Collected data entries

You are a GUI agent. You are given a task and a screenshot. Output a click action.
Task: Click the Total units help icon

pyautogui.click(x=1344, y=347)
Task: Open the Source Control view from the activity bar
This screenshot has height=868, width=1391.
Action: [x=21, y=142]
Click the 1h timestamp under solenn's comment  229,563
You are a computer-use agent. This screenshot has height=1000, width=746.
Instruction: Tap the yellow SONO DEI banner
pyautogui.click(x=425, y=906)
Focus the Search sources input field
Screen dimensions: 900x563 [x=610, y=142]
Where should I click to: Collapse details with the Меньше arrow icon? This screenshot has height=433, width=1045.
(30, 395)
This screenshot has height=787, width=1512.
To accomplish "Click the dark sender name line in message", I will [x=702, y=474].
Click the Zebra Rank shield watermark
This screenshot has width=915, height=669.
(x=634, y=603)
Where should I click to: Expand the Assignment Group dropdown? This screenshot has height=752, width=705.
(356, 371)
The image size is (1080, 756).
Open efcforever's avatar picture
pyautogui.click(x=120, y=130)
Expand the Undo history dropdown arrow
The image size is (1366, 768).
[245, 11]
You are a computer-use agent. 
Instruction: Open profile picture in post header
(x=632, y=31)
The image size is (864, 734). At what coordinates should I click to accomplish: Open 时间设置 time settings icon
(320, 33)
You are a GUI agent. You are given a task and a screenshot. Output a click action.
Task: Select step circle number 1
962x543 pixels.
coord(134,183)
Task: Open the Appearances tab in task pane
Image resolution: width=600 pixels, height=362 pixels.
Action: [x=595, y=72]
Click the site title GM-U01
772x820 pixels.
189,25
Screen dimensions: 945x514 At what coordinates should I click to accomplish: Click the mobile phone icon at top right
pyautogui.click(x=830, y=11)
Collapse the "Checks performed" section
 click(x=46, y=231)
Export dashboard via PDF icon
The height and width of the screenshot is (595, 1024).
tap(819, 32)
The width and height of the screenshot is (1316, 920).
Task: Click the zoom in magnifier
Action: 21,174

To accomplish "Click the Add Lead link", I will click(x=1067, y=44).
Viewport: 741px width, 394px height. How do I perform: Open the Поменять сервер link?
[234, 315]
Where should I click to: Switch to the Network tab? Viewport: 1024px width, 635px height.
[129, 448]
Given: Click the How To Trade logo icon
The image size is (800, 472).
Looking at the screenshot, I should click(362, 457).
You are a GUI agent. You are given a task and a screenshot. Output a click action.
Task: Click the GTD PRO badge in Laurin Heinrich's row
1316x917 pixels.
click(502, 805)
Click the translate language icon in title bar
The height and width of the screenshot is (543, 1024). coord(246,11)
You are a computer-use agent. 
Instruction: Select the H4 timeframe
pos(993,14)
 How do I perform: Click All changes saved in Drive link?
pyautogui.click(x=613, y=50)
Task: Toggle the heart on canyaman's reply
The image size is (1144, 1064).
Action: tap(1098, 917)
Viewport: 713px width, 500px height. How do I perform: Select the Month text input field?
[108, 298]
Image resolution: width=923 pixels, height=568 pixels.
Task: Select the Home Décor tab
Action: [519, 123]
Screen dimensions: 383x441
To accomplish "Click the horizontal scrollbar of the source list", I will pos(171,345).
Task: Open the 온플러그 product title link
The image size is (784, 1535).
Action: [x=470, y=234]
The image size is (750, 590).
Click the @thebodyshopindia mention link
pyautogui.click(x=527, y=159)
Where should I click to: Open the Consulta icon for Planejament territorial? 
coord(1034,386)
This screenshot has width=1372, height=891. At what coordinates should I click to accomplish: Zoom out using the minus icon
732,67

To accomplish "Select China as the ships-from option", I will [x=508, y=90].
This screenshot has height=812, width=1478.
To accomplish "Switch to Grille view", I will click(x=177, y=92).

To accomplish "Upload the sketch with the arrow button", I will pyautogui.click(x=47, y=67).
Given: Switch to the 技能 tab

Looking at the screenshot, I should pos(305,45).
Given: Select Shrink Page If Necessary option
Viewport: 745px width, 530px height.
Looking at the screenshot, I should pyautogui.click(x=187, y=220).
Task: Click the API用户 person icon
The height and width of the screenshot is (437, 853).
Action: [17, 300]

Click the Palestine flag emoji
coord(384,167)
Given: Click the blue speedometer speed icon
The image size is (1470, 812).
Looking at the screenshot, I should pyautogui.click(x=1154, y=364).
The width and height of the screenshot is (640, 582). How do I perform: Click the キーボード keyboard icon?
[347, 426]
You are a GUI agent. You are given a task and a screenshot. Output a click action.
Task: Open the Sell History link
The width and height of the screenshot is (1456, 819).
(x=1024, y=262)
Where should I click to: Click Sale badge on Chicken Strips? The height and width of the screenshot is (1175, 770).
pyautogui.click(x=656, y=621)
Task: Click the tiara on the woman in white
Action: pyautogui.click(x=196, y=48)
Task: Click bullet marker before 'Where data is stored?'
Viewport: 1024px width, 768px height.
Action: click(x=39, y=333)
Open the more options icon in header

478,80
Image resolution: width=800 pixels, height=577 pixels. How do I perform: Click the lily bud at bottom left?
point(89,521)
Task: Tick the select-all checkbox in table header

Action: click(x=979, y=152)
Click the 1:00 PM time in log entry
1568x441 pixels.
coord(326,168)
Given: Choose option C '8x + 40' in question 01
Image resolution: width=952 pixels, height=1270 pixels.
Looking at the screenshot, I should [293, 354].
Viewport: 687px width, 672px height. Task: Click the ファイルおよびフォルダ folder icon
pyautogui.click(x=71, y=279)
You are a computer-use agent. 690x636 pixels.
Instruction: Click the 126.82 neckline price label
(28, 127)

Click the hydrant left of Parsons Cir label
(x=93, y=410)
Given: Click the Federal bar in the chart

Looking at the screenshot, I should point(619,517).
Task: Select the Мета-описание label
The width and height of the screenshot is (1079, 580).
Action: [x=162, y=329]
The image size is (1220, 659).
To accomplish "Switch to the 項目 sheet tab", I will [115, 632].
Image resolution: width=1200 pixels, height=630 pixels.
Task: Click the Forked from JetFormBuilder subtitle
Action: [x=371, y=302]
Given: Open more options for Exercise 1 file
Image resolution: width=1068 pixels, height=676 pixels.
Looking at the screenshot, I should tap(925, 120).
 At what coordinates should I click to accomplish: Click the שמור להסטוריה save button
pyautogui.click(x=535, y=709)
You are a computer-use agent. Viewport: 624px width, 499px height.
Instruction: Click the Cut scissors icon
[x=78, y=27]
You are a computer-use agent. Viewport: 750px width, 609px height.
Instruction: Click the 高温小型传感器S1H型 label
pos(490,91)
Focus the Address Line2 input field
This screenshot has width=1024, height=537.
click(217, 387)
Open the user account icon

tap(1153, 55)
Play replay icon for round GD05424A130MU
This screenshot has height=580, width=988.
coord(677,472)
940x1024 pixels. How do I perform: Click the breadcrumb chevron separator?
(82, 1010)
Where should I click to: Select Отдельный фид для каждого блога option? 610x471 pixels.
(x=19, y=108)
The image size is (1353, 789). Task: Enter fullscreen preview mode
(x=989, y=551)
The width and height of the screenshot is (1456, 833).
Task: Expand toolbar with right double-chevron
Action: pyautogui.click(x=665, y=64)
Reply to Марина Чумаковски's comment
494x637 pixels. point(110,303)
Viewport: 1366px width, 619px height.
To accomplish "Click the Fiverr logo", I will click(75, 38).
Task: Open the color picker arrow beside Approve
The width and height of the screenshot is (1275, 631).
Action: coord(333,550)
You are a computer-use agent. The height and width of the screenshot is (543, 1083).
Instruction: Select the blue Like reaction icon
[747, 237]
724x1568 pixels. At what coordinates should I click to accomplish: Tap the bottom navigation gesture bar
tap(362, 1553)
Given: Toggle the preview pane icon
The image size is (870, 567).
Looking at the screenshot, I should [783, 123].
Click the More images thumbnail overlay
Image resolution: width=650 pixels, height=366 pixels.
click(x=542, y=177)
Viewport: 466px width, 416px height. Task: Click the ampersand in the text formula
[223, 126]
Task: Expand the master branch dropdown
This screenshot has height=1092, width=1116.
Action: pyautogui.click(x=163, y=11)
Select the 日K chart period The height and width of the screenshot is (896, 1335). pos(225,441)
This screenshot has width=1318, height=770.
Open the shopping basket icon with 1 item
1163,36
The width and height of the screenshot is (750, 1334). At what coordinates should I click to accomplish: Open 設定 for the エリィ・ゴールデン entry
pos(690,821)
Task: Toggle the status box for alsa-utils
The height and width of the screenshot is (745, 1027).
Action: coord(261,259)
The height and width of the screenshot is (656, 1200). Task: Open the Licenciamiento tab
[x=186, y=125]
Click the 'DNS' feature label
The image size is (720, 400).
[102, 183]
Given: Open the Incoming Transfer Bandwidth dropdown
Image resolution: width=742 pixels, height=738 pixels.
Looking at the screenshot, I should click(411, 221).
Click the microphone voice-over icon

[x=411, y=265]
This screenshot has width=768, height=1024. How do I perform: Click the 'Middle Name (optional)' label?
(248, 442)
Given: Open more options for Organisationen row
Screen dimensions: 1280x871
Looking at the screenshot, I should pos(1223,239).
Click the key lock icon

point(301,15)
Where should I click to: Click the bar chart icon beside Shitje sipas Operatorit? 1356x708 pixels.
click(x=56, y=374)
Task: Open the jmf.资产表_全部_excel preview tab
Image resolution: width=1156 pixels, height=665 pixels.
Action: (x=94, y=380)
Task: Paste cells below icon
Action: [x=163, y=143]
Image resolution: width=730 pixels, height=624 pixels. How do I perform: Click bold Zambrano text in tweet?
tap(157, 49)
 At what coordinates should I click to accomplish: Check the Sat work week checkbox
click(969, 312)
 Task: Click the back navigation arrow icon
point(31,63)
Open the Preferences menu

> EXERCISE: Provide only the count of lines above in which the word "pane" occurs.

> REPLY: 2